Abstract

Abstract Among advanced devices with 2D semiconductors, charge injection memory field effect transistors (CIM FETs) may be one of the most important and practical ones. Reported CIM FETs utilize three layers (for tunneling, trapping, and bulk dielectric) in general, resulting in high switching voltages over 10 V. Here, nonvolatile CIM FETs are fabricated with MoS 2 channel and hetero‐stack bilayer oxide dielectrics adopting 5 nm‐thin SiO 2 and 25 nm‐thick HfO 2 , where the charge traps are expected at the SiO 2 /HfO 2 oxide interface.
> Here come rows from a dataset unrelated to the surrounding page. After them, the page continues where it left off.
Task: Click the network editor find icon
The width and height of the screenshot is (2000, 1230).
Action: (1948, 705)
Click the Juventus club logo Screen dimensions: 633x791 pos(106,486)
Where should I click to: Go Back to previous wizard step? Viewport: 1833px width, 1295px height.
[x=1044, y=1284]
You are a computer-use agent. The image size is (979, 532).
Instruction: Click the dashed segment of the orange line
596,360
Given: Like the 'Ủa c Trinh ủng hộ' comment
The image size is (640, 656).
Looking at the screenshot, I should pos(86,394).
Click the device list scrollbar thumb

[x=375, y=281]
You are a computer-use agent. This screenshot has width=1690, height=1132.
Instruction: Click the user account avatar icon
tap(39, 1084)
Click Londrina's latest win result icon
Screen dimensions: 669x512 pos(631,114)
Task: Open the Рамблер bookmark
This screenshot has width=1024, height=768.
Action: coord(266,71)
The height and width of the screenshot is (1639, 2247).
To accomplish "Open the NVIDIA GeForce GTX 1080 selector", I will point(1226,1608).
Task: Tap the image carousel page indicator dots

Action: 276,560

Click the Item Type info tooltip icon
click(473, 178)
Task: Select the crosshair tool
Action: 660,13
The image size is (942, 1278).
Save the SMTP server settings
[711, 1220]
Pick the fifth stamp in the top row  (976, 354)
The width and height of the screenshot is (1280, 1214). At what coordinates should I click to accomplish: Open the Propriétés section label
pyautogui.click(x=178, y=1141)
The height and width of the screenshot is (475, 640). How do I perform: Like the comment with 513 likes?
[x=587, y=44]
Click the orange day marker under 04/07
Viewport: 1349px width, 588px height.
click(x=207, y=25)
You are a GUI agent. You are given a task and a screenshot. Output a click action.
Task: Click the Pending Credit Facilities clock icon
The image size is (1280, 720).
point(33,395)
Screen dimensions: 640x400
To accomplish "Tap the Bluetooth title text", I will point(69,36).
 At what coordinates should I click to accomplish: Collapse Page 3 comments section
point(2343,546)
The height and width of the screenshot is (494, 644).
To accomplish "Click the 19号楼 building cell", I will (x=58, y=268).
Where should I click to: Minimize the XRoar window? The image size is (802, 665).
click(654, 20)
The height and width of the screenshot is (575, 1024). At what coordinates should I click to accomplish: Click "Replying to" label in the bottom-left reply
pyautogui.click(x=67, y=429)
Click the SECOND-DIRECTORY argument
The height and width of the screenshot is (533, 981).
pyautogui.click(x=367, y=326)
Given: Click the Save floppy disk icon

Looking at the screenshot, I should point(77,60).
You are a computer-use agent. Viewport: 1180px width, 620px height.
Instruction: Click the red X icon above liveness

It is nicely observed from the device that a low pulse gate voltage below ±7 V is enough to obtain program and erase states, which would originate from the tunneling electrons trapped at the hetero‐stack oxide interface. For comparison, other CIM FET devices are also fabricated but with tri‐layer dielectric of 5 nm polystyrene‐brush/5 nm HfO 2 /25 nm SiO 2 . Expectedly, the latter with tri‐layer requires at least ±10 V for memory operations. The former with a hetero‐stack oxide bilayer is now determined as an optimum device because of low operating voltages and less process complexity, and it is extended to a circuit application for a long‐term memory switching of an organic light‐emitting diode (OLED) pixel.